Edit the records below so that each "computer-use agent" becomes "screen assistant", and leave every other part of the lines as it is.

Records
------
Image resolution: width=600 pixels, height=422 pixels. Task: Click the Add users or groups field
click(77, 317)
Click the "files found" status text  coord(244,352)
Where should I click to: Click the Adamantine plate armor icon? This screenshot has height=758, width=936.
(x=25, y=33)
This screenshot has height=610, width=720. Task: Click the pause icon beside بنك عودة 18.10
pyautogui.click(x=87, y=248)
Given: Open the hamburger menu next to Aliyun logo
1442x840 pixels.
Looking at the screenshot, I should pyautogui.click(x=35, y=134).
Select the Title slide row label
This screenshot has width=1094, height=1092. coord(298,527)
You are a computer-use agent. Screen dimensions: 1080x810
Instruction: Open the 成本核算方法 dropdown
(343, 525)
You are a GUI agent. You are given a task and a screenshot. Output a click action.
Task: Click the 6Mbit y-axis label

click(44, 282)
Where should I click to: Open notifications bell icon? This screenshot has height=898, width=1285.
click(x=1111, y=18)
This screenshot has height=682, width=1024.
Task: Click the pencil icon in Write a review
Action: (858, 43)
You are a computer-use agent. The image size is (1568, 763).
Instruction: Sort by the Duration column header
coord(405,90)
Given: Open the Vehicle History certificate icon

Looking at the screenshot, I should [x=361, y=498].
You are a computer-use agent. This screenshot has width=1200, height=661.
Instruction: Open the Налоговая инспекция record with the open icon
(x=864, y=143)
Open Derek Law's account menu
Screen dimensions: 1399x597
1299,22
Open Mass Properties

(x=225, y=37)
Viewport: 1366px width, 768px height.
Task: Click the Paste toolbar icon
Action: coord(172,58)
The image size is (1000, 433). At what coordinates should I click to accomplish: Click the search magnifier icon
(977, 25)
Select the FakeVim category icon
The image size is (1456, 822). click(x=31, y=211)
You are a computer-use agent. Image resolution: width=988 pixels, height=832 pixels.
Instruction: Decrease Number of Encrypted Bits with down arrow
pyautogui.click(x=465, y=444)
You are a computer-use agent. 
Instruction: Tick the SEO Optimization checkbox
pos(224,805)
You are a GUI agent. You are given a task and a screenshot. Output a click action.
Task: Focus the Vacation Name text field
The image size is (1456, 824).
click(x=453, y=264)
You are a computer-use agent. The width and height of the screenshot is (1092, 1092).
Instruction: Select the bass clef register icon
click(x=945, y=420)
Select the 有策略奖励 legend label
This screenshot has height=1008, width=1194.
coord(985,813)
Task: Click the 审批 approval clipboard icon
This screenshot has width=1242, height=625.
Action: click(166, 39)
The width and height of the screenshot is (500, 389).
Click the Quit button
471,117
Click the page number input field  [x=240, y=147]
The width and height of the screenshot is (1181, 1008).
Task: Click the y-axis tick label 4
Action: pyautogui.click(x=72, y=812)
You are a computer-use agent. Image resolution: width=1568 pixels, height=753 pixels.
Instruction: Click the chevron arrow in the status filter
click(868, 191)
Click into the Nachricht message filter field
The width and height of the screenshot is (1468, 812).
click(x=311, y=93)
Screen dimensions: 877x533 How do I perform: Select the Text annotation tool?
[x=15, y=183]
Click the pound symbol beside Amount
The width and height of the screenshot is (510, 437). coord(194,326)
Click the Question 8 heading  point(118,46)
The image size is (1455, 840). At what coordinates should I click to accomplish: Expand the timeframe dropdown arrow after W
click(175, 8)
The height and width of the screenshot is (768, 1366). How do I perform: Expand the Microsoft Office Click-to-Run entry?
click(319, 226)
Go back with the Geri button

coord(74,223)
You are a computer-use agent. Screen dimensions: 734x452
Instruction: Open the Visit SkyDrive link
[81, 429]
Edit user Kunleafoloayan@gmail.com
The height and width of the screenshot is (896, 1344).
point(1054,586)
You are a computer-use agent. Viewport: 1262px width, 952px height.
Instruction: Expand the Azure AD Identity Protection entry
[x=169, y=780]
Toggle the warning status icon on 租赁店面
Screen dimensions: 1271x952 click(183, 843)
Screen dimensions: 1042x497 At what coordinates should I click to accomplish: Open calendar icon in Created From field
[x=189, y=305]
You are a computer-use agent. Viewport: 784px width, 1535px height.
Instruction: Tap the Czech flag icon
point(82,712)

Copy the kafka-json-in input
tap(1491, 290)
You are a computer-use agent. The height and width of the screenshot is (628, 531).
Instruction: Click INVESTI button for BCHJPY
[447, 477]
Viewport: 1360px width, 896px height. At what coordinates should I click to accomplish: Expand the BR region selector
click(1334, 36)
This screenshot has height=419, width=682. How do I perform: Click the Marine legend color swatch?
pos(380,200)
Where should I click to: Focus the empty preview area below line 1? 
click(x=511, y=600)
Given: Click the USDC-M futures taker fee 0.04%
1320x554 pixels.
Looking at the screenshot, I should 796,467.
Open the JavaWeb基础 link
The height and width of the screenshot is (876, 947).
------
## [WRITTEN RESPONSE]
Image resolution: width=600 pixels, height=422 pixels. Task: Click the Add users or groups field
click(77, 317)
Click the "files found" status text  coord(244,352)
Where should I click to: Click the Adamantine plate armor icon? This screenshot has height=758, width=936.
(x=25, y=33)
This screenshot has height=610, width=720. Task: Click the pause icon beside بنك عودة 18.10
pyautogui.click(x=87, y=248)
Given: Open the hamburger menu next to Aliyun logo
1442x840 pixels.
Looking at the screenshot, I should pyautogui.click(x=35, y=134).
Select the Title slide row label
This screenshot has width=1094, height=1092. coord(298,527)
You are a screen assistant. Screen dimensions: 1080x810
Instruction: Open the 成本核算方法 dropdown
(343, 525)
You are a GUI agent. You are given a task and a screenshot. Output a click action.
Task: Click the 6Mbit y-axis label

click(44, 282)
Where should I click to: Open notifications bell icon? This screenshot has height=898, width=1285.
click(x=1111, y=18)
This screenshot has height=682, width=1024.
Task: Click the pencil icon in Write a review
Action: (858, 43)
You are a screen assistant. The image size is (1568, 763).
Instruction: Sort by the Duration column header
coord(405,90)
Given: Open the Vehicle History certificate icon

Looking at the screenshot, I should [x=361, y=498].
You are a screen assistant. This screenshot has width=1200, height=661.
Instruction: Open the Налоговая инспекция record with the open icon
(x=864, y=143)
Open Derek Law's account menu
Screen dimensions: 1399x597
1299,22
Open Mass Properties

(x=225, y=37)
Viewport: 1366px width, 768px height.
Task: Click the Paste toolbar icon
Action: coord(172,58)
The image size is (1000, 433). At what coordinates should I click to accomplish: Click the search magnifier icon
(977, 25)
Select the FakeVim category icon
The image size is (1456, 822). click(x=31, y=211)
You are a screen assistant. Image resolution: width=988 pixels, height=832 pixels.
Instruction: Decrease Number of Encrypted Bits with down arrow
pyautogui.click(x=465, y=444)
You are a screen assistant. 
Instruction: Tick the SEO Optimization checkbox
pos(224,805)
You are a GUI agent. You are given a task and a screenshot. Output a click action.
Task: Focus the Vacation Name text field
The image size is (1456, 824).
click(x=453, y=264)
You are a screen assistant. The width and height of the screenshot is (1092, 1092).
Instruction: Select the bass clef register icon
click(x=945, y=420)
Select the 有策略奖励 legend label
This screenshot has height=1008, width=1194.
coord(985,813)
Task: Click the 审批 approval clipboard icon
This screenshot has width=1242, height=625.
Action: click(166, 39)
The width and height of the screenshot is (500, 389).
Click the Quit button
471,117
Click the page number input field  [x=240, y=147]
The width and height of the screenshot is (1181, 1008).
Task: Click the y-axis tick label 4
Action: pyautogui.click(x=72, y=812)
You are a screen assistant. Image resolution: width=1568 pixels, height=753 pixels.
Instruction: Click the chevron arrow in the status filter
click(868, 191)
Click into the Nachricht message filter field
The width and height of the screenshot is (1468, 812).
click(x=311, y=93)
Screen dimensions: 877x533 How do I perform: Select the Text annotation tool?
[x=15, y=183]
Click the pound symbol beside Amount
The width and height of the screenshot is (510, 437). coord(194,326)
Click the Question 8 heading  point(118,46)
The image size is (1455, 840). At what coordinates should I click to accomplish: Expand the timeframe dropdown arrow after W
click(175, 8)
The height and width of the screenshot is (768, 1366). How do I perform: Expand the Microsoft Office Click-to-Run entry?
click(319, 226)
Go back with the Geri button

coord(74,223)
You are a screen assistant. Screen dimensions: 734x452
Instruction: Open the Visit SkyDrive link
[81, 429]
Edit user Kunleafoloayan@gmail.com
The height and width of the screenshot is (896, 1344).
point(1054,586)
You are a screen assistant. Viewport: 1262px width, 952px height.
Instruction: Expand the Azure AD Identity Protection entry
[x=169, y=780]
Toggle the warning status icon on 租赁店面
Screen dimensions: 1271x952 click(183, 843)
Screen dimensions: 1042x497 At what coordinates should I click to accomplish: Open calendar icon in Created From field
[x=189, y=305]
You are a screen assistant. Viewport: 784px width, 1535px height.
Instruction: Tap the Czech flag icon
point(82,712)

Copy the kafka-json-in input
tap(1491, 290)
You are a screen assistant. The height and width of the screenshot is (628, 531).
Instruction: Click INVESTI button for BCHJPY
[447, 477]
Viewport: 1360px width, 896px height. At what coordinates should I click to accomplish: Expand the BR region selector
click(1334, 36)
This screenshot has height=419, width=682. How do I perform: Click the Marine legend color swatch?
pos(380,200)
Where should I click to: Focus the empty preview area below line 1? 
click(x=511, y=600)
Given: Click the USDC-M futures taker fee 0.04%
1320x554 pixels.
Looking at the screenshot, I should 796,467.
Open the JavaWeb基础 link
The height and width of the screenshot is (876, 947).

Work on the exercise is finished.